◆ What the exercise asks
Starting from the top of the entries below and ending with the line containing "The height and width of the screenshot is (473, 611).", restate every line word for word, pictures omitted.

*** Opening Entries supplied ***

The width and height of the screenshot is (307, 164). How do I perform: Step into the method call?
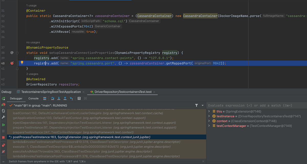(x=59, y=98)
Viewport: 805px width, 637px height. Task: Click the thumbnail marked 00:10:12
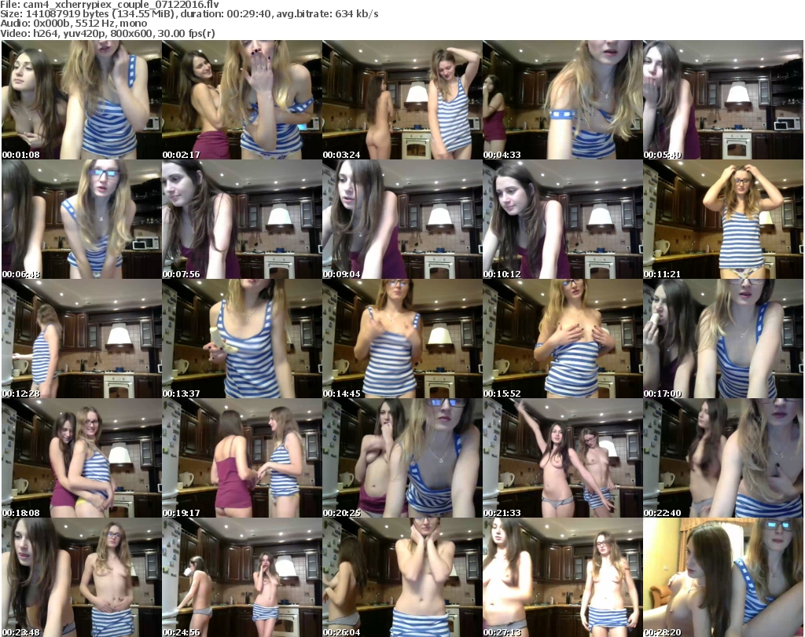pyautogui.click(x=562, y=220)
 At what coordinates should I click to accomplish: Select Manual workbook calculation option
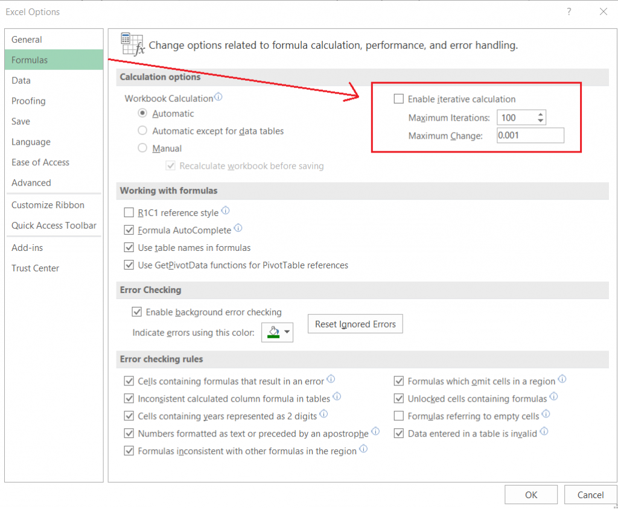pyautogui.click(x=142, y=148)
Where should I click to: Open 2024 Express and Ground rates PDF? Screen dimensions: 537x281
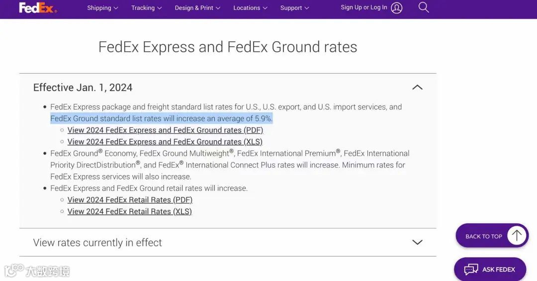tap(165, 130)
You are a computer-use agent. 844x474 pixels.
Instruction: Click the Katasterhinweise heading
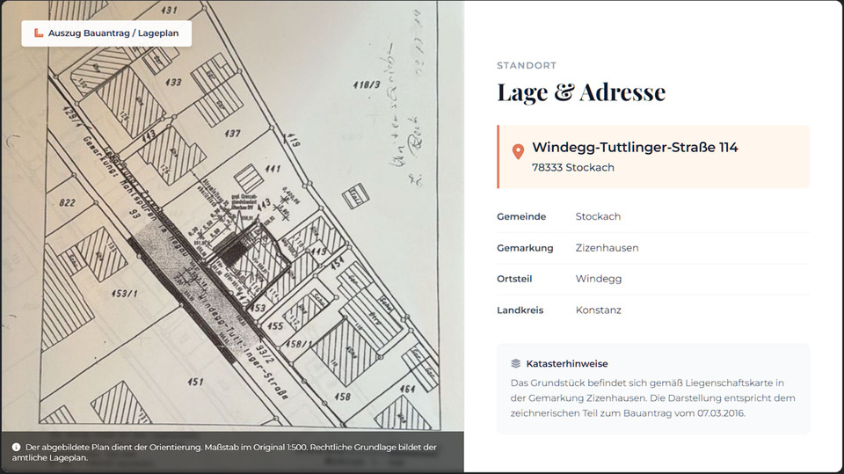coord(566,363)
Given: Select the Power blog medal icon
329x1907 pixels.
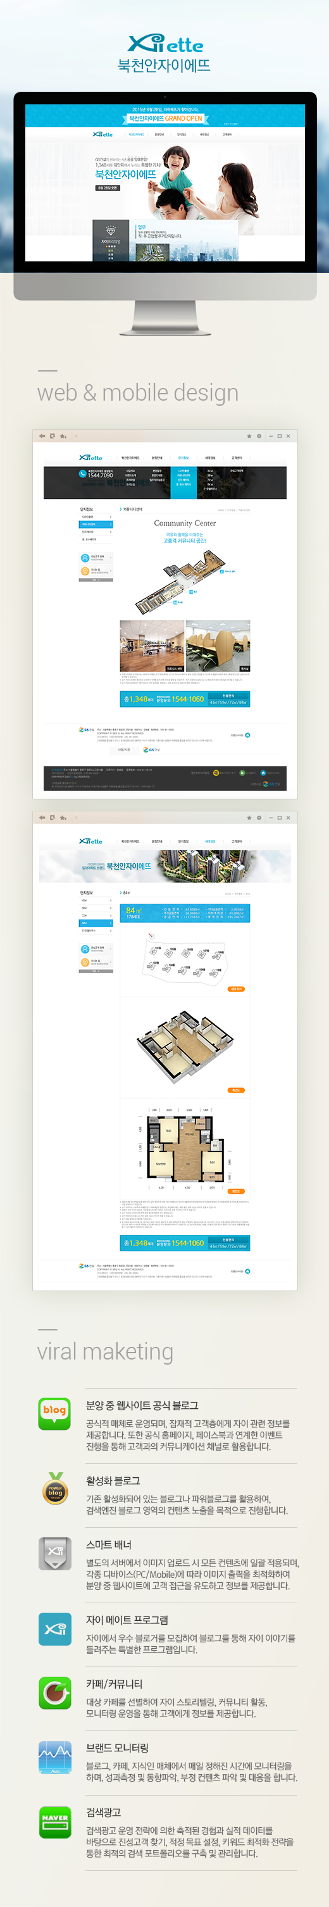Looking at the screenshot, I should coord(55,1488).
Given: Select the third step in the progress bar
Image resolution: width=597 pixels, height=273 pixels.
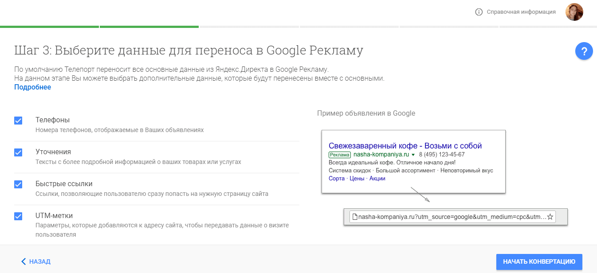Looking at the screenshot, I should 249,26.
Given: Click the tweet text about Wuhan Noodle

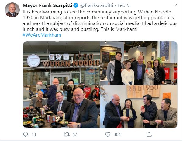Looking at the screenshot, I should point(100,20).
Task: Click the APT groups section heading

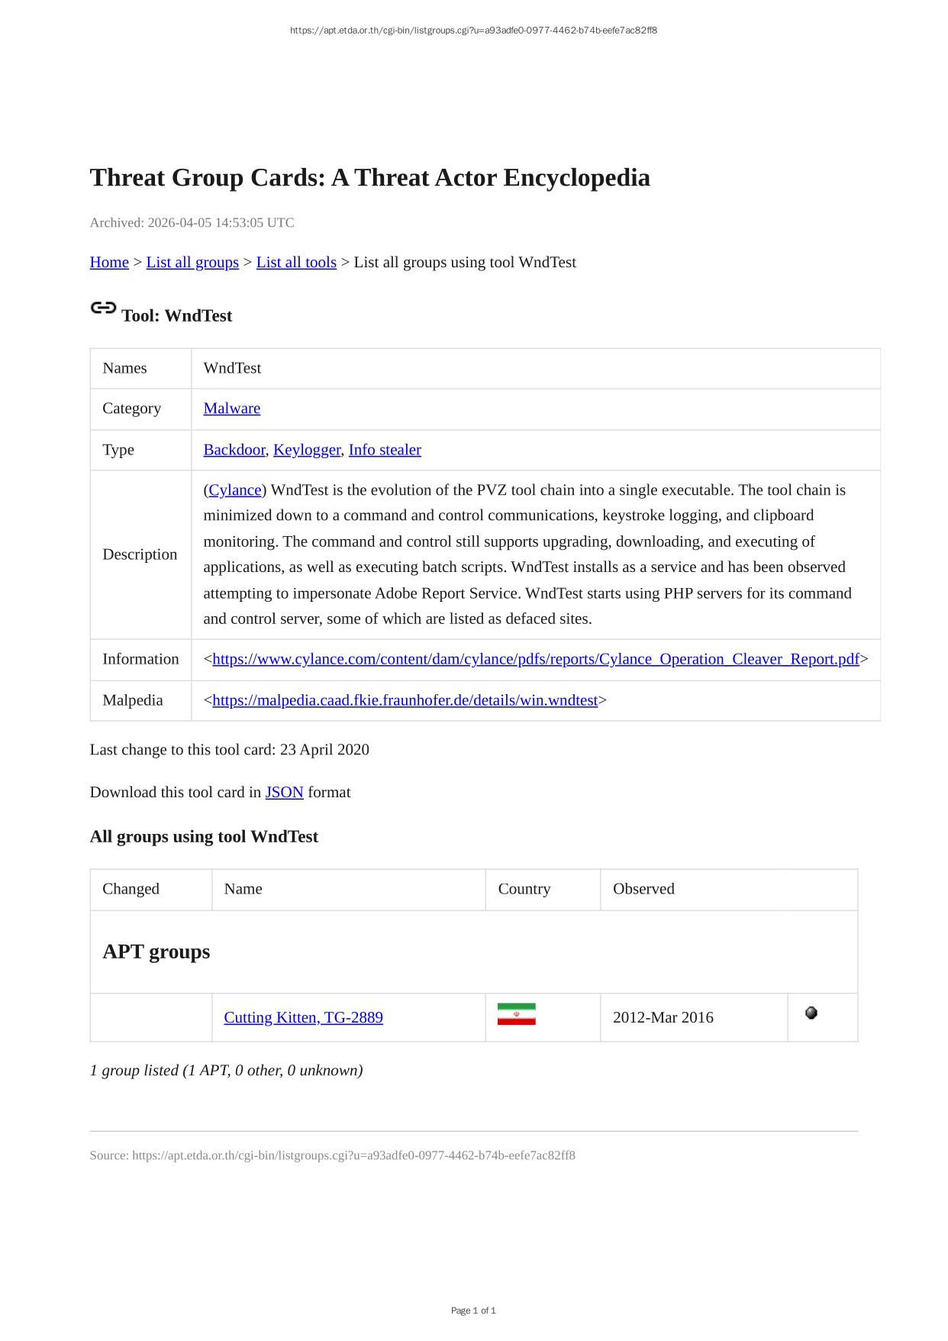Action: [x=156, y=952]
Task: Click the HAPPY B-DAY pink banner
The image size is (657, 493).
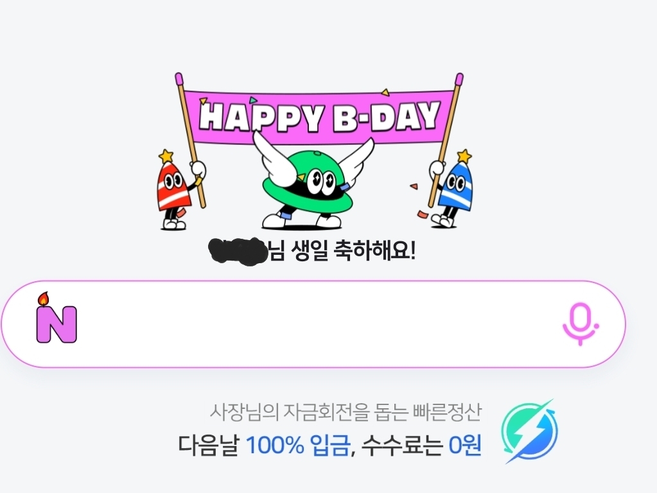Action: (319, 117)
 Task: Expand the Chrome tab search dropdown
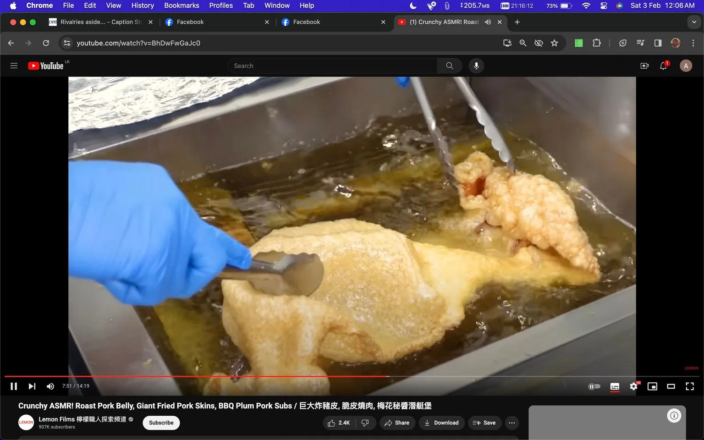click(x=694, y=22)
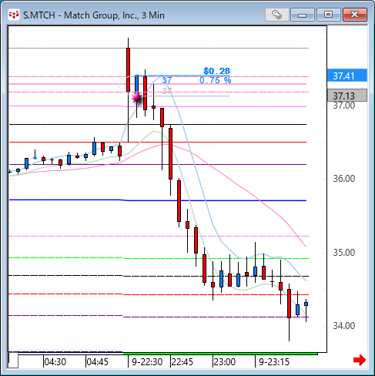Click the 9-23:15 time axis marker
Screen dimensions: 375x376
pyautogui.click(x=274, y=362)
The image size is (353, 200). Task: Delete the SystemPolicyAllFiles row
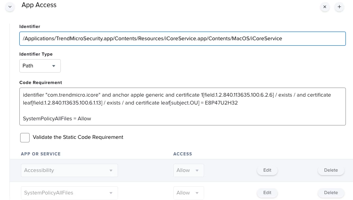[331, 193]
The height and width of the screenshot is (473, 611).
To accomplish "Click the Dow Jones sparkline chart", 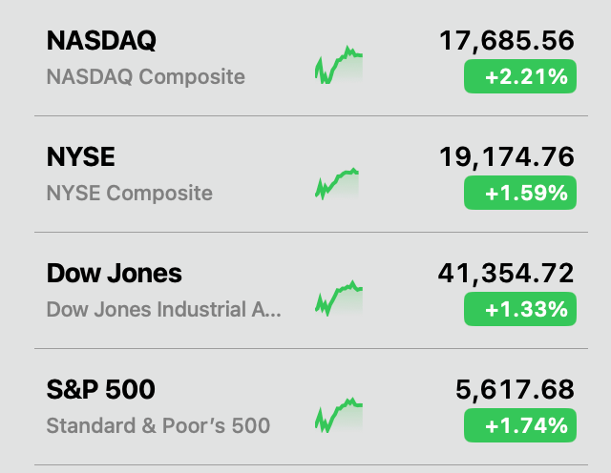I will [x=339, y=299].
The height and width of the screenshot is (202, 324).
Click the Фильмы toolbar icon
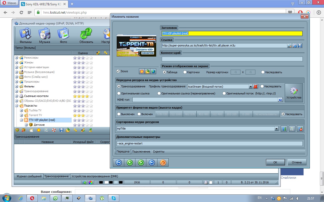(x=26, y=34)
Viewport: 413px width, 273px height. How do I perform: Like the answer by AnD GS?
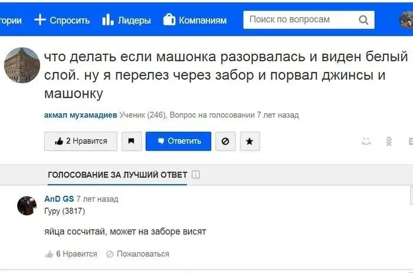coord(71,254)
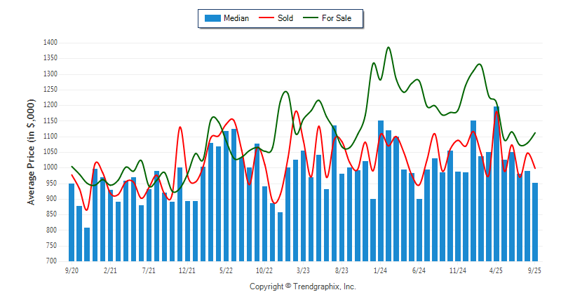Click the 10/22 x-axis date label
Image resolution: width=561 pixels, height=304 pixels.
click(x=264, y=270)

*** Closing Entries supplied ***

◆ Problem solution
The width and height of the screenshot is (307, 164). How do I perform: Step into the method call?
(x=59, y=98)
Viewport: 805px width, 637px height. Task: Click the thumbnail marked 00:10:12
pyautogui.click(x=562, y=220)
 At what coordinates should I click to accomplish: Select Manual workbook calculation option
pyautogui.click(x=142, y=148)
Where should I click to: Open 2024 Express and Ground rates PDF? Screen dimensions: 537x281
tap(165, 130)
You are a computer-use agent. 844x474 pixels.
Instruction: Click the Katasterhinweise heading
coord(566,363)
Given: Select the Power blog medal icon
329x1907 pixels.
Looking at the screenshot, I should coord(55,1488).
Given: Select the third step in the progress bar
Image resolution: width=597 pixels, height=273 pixels.
Looking at the screenshot, I should 249,26.
Given: Click the tweet text about Wuhan Noodle

Looking at the screenshot, I should point(100,20).
Task: Click the APT groups section heading

Action: [x=156, y=952]
Task: Click the HAPPY B-DAY pink banner
The image size is (657, 493).
Action: (319, 117)
 Task: Expand the Chrome tab search dropdown
click(x=694, y=22)
Click the 9-23:15 time axis marker
Screen dimensions: 375x376
pyautogui.click(x=274, y=362)
The image size is (353, 200). Task: Delete the SystemPolicyAllFiles row
[331, 193]
The height and width of the screenshot is (473, 611).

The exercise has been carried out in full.